Changements de réglementation
Misant sur de petites exploitations – très souvent avec un volet agrotouristique qui a dynamisé l’économie de plusieurs régions –, les vignerons québécois ne craignent pas de voir leur paysage changer radicalement avec la venue d’autres acteurs.
« On ne verra pas de grands vignobles en raison de l’hiver, affirme Charles-Henri de Coussergues. Notre production n’en sera jamais une de volume en raison des coûts ; on ne va pas concurrencer l’Espagne, la Californie ou l’Australie. Elle restera spécialisée, parce qu’on doit protéger la vigne en hiver. C’est une contrainte énorme qui n’est pas mécanisable. » Il souligne également que la taille de la vigne doit se faire au printemps, « ce qui constitue un autre fardeau logistique et financier ».

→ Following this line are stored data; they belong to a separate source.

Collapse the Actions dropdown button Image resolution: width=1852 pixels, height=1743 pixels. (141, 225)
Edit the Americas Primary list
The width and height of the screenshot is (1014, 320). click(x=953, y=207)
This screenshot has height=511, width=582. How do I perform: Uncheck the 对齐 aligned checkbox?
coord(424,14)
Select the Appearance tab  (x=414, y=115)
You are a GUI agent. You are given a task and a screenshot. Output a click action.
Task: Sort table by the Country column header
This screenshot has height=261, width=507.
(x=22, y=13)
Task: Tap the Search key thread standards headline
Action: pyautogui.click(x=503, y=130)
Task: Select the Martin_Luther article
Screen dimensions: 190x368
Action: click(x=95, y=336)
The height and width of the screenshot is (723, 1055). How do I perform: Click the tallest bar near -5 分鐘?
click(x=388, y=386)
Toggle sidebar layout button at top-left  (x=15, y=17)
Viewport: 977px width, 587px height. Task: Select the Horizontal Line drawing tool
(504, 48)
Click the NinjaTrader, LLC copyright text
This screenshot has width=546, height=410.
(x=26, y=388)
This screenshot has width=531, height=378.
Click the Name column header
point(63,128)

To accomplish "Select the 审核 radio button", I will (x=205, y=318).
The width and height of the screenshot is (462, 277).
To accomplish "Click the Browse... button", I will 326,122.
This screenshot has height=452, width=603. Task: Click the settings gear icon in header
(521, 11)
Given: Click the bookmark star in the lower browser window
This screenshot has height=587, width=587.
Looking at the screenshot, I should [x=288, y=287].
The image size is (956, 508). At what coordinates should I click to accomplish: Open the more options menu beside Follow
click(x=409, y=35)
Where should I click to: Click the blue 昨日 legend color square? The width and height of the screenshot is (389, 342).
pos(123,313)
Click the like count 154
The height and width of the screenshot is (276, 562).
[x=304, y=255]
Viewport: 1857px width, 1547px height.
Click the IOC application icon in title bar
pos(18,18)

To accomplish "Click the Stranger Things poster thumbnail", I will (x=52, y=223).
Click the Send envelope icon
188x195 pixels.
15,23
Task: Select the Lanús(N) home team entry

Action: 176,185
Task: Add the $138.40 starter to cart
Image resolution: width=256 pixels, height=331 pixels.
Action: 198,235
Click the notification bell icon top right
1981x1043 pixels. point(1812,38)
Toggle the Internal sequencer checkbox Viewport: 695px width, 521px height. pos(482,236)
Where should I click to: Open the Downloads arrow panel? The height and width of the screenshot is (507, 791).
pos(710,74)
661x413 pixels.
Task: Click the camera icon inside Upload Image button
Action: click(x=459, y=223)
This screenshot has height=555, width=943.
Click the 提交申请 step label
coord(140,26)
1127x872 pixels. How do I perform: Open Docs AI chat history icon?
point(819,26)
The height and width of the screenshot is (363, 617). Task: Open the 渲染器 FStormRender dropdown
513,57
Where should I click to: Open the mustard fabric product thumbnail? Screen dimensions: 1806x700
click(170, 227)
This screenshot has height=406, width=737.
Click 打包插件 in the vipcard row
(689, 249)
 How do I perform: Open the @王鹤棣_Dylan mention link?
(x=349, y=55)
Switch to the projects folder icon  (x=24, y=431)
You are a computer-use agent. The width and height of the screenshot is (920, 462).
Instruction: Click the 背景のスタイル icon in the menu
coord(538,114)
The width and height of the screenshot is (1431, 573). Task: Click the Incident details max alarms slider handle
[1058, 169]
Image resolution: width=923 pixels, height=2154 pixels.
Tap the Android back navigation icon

Pour toutes ces raisons, la viticulture québécoise « va rester une agriculture à échelle humaine », selon lui.
Pour que l’industrie se développe, tous les intervenants interrogés par « Les Affaires » ont toutefois souligné que des changements réglementaires provinciaux sont incontournables.
« La réglementation sur les alcools est “passée date”, déclare le président du CVQ, Louis Denault. Elle est restée accrochée au temps de la prohibition. Il y a plusieurs règlements inexplicables et pleins de petits freins au développement. »
Par exemple, les petits vignerons québécois ne peuvent pas se regrouper en coopérative pour vinifier leur raisin ou encore se partager des équipements, comme cela se faire ailleurs dans le monde. Ils doivent donc tout acheter individuellement et tout faire à leurs installations.
« Je ne peux pas aller presser chez un collègue vigneron, parce que c’est interdit », souligne Matthieu Beauchemin, qui a dû attendre huit ans avant d’atteindre la rentabilité avec son vignoble lancé en 2011. « Il y a très peu de flexibilité en matière de transformation. Cela ralentit énormément le développement de l’industrie. »
Si on considère qu’un vigneron ne touchera rien pendant ses trois premières années d’exploitation, que le coût des terres agricoles a explosé, qu’il faut acheter tout son équipement, qu’il est difficile de trouver de la main-d’œuvre, que les banques sont réticentes à prêter des fonds en raison d’échecs passés dans l’industrie et que les aléas de la météo risquent à tout moment de compromettre des récoltes, il n’est pas surprenant que les projets vinicoles ne pleuvent pas au Québec.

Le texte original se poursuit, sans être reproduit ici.